WHAT TO WORK ON
Your output should be everything below from the line containing "Sign Up (1696, 6)" down to the line containing "[12] (44, 1406)", both ends included, copied exactly, with pictures left out.

---------- RECORDS FOR THE EXERCISE ----------

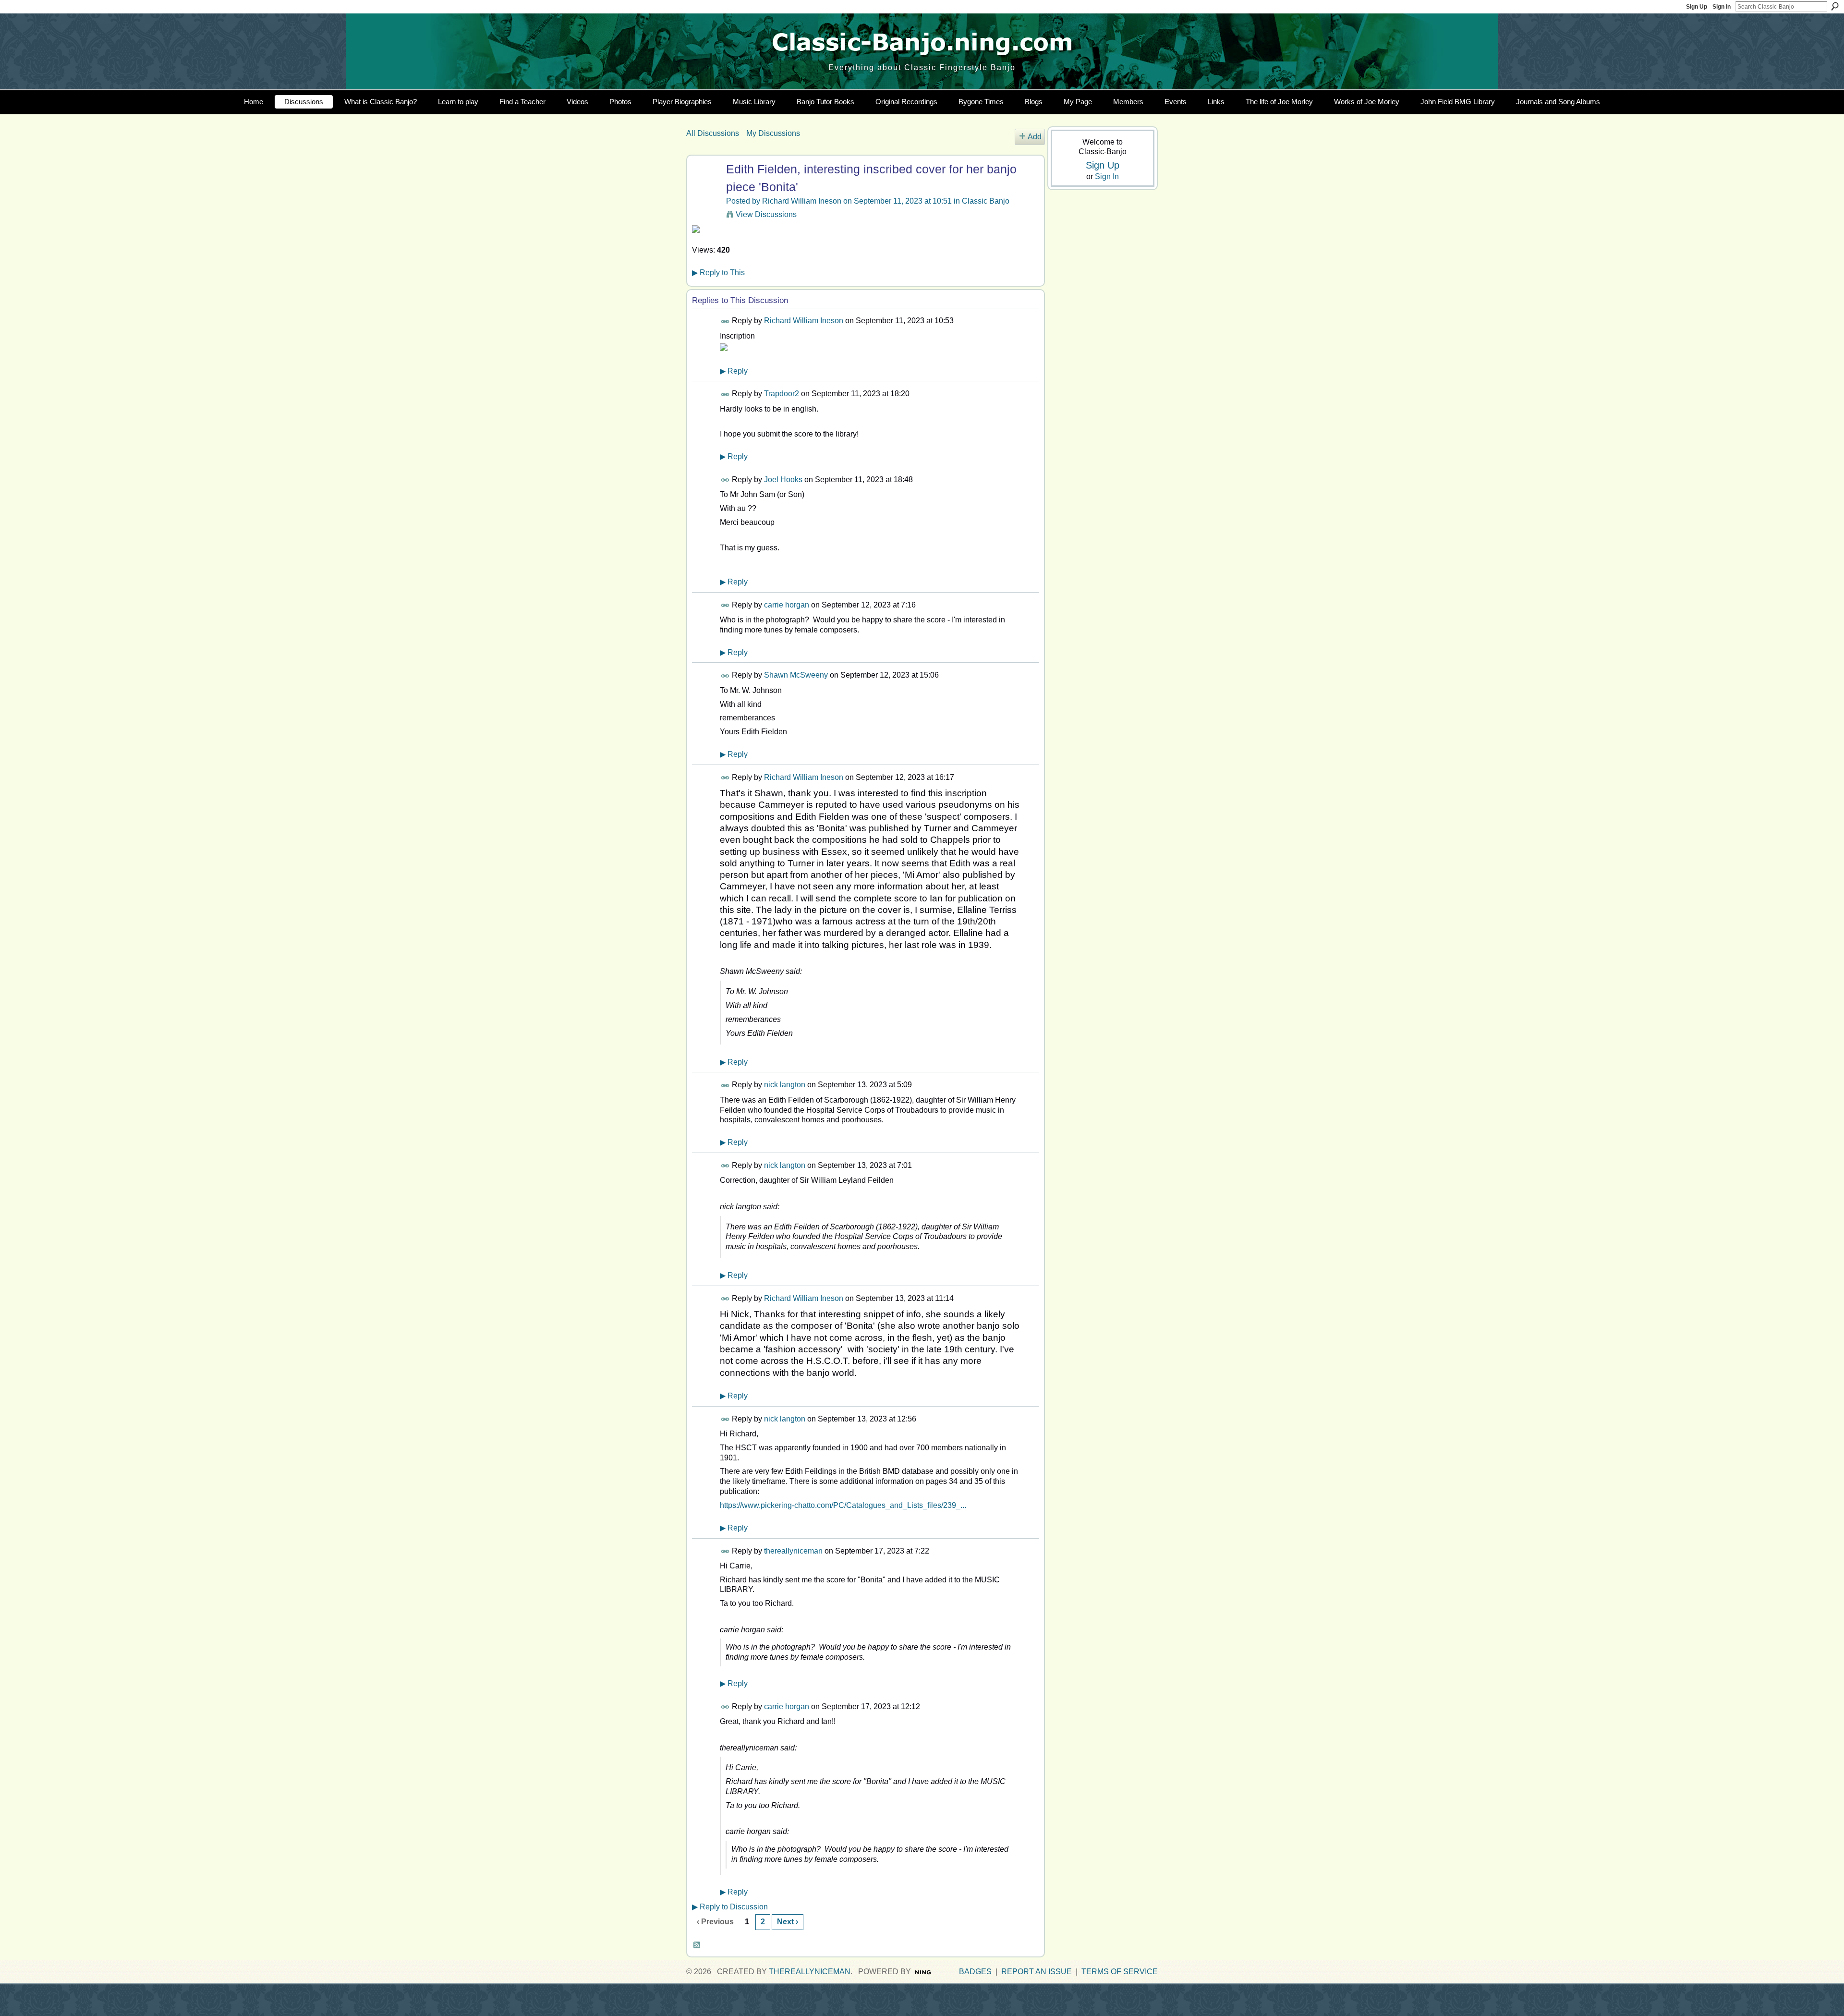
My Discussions (773, 133)
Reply (734, 371)
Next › (787, 1922)
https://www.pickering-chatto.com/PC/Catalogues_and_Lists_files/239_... (843, 1505)
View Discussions (766, 214)
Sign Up (1696, 6)
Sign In (1721, 6)
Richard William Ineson (801, 201)
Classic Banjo (985, 201)
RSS (697, 1945)
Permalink (725, 321)
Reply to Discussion (730, 1907)
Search (1835, 6)
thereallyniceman (793, 1551)
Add (1035, 137)
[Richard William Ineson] (705, 188)
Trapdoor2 (781, 393)
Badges (975, 1971)
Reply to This (718, 272)
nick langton (784, 1085)
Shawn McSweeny (796, 675)
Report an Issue (1036, 1971)
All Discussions (712, 133)
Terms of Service (1119, 1971)
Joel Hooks (783, 479)
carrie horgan (786, 605)
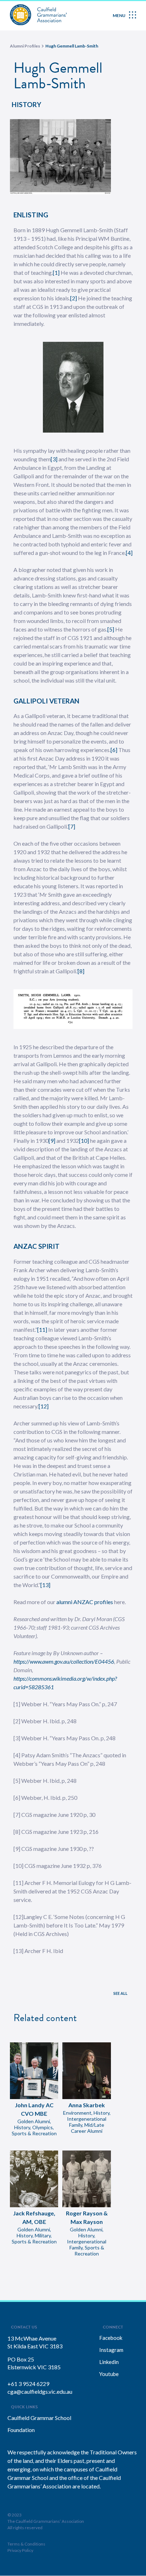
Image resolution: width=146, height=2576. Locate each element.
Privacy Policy (20, 2550)
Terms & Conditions (26, 2544)
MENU (119, 15)
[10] (84, 1140)
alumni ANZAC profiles (84, 1601)
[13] (45, 1584)
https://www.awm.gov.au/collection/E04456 (63, 1661)
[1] (56, 272)
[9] (52, 1140)
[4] (129, 552)
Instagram (111, 2350)
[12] (44, 1406)
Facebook (110, 2338)
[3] (54, 459)
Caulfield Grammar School (39, 2417)
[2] (73, 298)
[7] (71, 826)
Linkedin (109, 2362)
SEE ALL (120, 1993)
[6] (114, 749)
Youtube (109, 2374)
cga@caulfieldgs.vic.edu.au (39, 2391)
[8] (81, 971)
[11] (42, 1329)
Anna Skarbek (86, 2105)
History (26, 104)
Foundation (21, 2429)
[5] (110, 629)
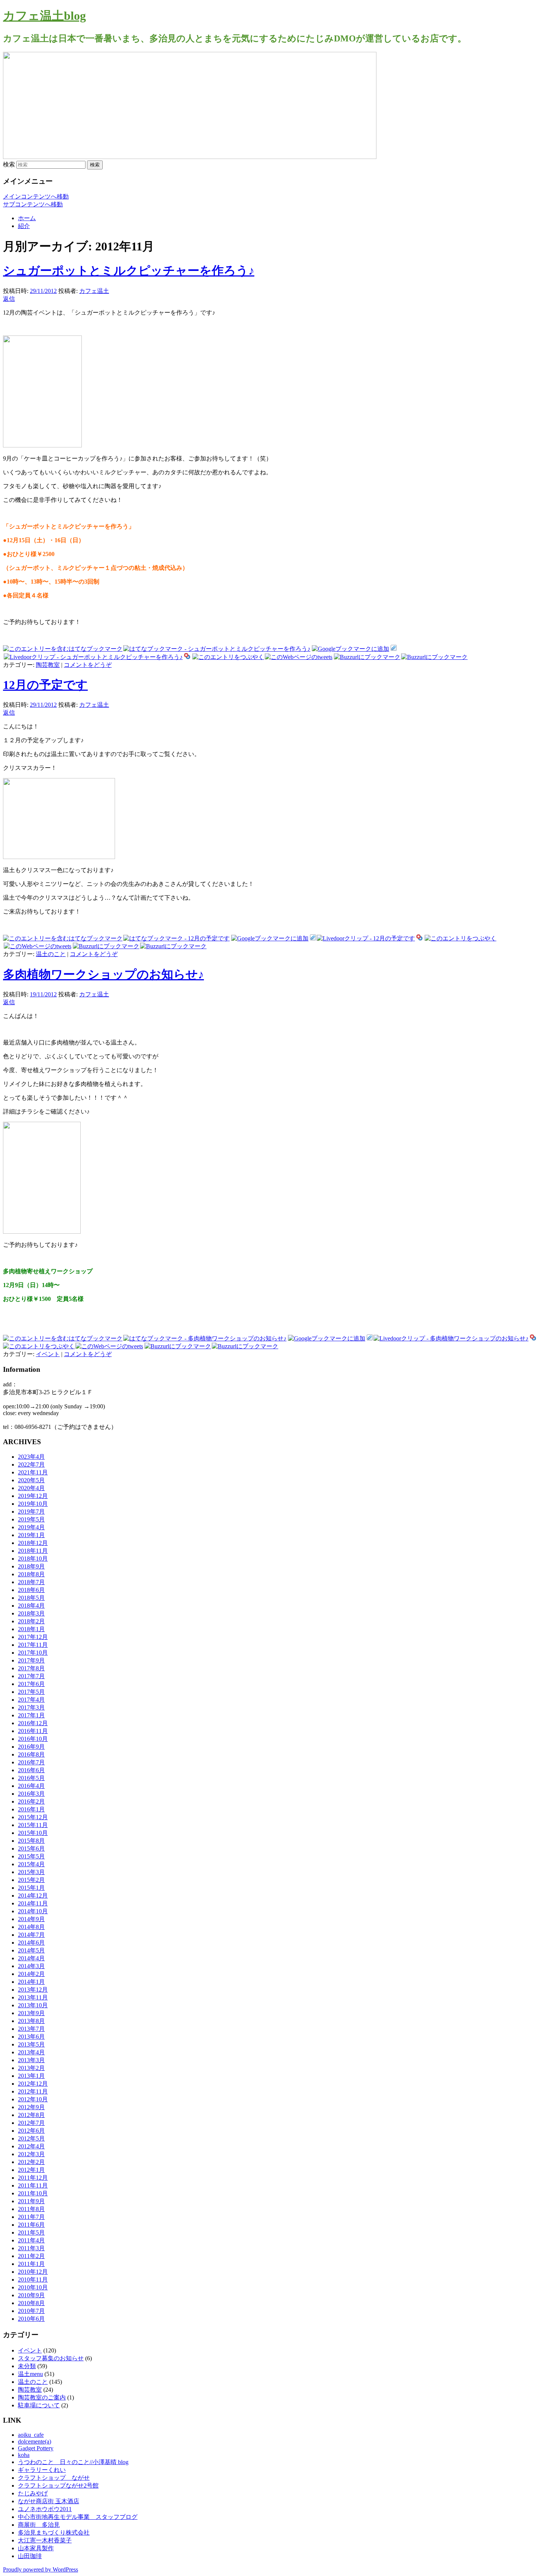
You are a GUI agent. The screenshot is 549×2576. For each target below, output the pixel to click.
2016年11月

----------

ANSWER BELOW
Sign Up (1696, 6)
Sign In (1721, 6)
Richard William Ineson (801, 201)
Classic Banjo (985, 201)
RSS (697, 1945)
Permalink (725, 321)
Reply to Discussion (730, 1907)
Search (1835, 6)
thereallyniceman (793, 1551)
Add (1035, 137)
[Richard William Ineson] (705, 188)
Trapdoor2 (781, 393)
Badges (975, 1971)
Reply to This (718, 272)
nick langton (784, 1085)
Shawn McSweeny (796, 675)
Report an Issue (1036, 1971)
All Discussions (712, 133)
Terms of Service (1119, 1971)
Joel Hooks (783, 479)
carrie horgan (786, 605)
Image resolution: width=146, height=2576. Locate each element.
Privacy Policy (20, 2550)
Terms & Conditions (26, 2544)
MENU (119, 15)
[10] (84, 1140)
alumni ANZAC profiles (84, 1601)
[13] (45, 1584)
https://www.awm.gov.au/collection/E04456 (63, 1661)
[1] (56, 272)
[9] (52, 1140)
[4] (129, 552)
Instagram (111, 2350)
[12] (44, 1406)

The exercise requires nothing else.